The shift follows years when heatwave responses were outside the mainstream disaster funding architecture. Until 2015, heat wave management was largely a state matter, with Odisha, Andhra Pradesh, Maharashtra, Rajasthan, Chhattisgarh, Kerala and Karnataka treating it as a locally notified disaster. The 15th Finance Commission, which reported in 2020, refused to expand the national list of notified disasters to include extreme heat. The 16th Finance Commission changed this position in November 2025, recommending the inclusion of both heat waves and lightning “in view of their magnitude and the fact that they often exceed the capacity of affected communities,” and proposed a corpus of ₹2,000,000 for state funds for response and mitigation from 2026-27 to 2030-13. The Union Government accepted several recommendations of the Commission on February 1, 2026, but has not yet acted on the expanded list of disasters.
Government Decision 2024 has already authorized funding for heatwave mitigation through the National and State Disaster Mitigation Fund. “This actually opened the door for a mitigation fund to be spent on mitigating the heat wave,” Mr Vatsa said.

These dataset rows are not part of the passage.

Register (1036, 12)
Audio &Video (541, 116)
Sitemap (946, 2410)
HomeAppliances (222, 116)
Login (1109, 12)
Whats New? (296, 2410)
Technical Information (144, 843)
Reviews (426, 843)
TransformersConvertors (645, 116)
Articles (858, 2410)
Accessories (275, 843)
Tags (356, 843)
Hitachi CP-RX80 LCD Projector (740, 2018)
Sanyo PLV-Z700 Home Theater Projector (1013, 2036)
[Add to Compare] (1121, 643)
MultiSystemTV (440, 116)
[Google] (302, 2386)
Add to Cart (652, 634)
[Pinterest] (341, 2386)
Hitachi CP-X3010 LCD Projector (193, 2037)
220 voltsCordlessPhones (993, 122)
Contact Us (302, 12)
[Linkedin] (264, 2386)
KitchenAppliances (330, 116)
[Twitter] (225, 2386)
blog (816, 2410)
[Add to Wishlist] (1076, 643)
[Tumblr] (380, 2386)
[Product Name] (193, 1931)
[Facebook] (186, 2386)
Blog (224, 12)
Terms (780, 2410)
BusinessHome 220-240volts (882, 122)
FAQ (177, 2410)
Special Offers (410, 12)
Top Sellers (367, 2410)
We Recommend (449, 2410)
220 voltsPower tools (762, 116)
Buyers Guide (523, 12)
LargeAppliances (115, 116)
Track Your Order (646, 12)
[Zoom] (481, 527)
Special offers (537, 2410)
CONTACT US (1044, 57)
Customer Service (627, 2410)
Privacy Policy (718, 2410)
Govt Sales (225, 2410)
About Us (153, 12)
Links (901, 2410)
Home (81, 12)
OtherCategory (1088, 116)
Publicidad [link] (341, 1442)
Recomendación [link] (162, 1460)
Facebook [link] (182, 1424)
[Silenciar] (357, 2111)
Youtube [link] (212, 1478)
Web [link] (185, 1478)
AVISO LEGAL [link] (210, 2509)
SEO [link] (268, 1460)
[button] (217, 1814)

Heat action plans now exist in 23 states, 270 counties and 64 cities, with about 100 more in the pipeline, bringing the total to 304, he said. He admitted the unequaled quality. “Some heat action plans that are supported by experts and practitioners are good. Some heat action plans may not be so good, or they may be, you know, imitations of other heat action plans,” he said, noting that the focus has shifted from immediate relief measures to longer-term mitigation.
Operationalizing joint funding will raise questions of quantity and accountability, Mr Vatsa said. “How many water coolers should I buy? How many cooling shades should I build? Those are some of the difficult problems.” Estimated costs varied significantly between states and cities, he said. He also warned that there was a risk that heat action plans could derail in a buying exercise. “We have to protect ourselves from all these things.